## Short task:
Rewrite the lines starting at the one containing "Where should I click to: Share" and ending at the one containing "Toggle the Dither", with "hardware list" changed to "device list" and nothing else altered.

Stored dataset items
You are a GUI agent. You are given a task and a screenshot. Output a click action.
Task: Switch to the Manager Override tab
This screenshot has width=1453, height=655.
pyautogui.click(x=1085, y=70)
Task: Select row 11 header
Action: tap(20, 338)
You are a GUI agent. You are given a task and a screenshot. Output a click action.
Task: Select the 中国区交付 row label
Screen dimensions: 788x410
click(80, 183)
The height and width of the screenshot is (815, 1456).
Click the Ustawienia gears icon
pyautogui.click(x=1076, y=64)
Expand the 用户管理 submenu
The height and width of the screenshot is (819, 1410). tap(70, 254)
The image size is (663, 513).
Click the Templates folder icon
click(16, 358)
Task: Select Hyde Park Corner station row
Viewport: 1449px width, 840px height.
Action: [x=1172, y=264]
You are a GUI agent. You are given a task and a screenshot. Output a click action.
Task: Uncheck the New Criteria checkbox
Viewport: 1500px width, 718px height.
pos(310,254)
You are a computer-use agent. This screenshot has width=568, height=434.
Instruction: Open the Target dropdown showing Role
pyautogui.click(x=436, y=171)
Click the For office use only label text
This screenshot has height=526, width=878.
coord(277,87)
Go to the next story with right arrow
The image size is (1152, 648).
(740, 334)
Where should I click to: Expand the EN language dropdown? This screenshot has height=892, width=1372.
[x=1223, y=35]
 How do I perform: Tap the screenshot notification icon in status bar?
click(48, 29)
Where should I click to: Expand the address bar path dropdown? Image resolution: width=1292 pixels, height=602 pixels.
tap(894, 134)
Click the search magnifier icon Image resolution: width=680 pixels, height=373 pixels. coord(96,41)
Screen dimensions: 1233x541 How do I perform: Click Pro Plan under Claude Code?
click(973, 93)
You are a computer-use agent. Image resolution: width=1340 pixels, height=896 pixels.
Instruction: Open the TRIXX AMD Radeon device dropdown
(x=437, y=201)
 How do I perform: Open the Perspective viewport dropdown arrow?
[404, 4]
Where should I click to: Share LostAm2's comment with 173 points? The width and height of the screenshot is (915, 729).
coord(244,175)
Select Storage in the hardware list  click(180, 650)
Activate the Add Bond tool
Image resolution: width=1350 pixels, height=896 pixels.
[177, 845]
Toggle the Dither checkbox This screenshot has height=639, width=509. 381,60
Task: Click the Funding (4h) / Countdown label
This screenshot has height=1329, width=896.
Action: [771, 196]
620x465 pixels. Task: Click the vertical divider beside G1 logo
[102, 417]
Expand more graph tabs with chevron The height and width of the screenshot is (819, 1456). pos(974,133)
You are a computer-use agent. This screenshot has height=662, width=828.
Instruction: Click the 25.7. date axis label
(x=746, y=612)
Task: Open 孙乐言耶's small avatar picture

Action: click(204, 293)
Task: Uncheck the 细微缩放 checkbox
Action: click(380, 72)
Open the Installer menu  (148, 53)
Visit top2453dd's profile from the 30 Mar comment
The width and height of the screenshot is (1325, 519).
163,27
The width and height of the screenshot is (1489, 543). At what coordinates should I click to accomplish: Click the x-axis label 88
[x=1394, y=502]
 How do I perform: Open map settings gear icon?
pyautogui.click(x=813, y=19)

## Complete output:
Where should I click to: Share LostAm2's comment with 173 points? The width and height of the screenshot is (915, 729).
coord(244,175)
Select Storage in the device list  click(180, 650)
Activate the Add Bond tool
Image resolution: width=1350 pixels, height=896 pixels.
[177, 845]
Toggle the Dither checkbox This screenshot has height=639, width=509. 381,60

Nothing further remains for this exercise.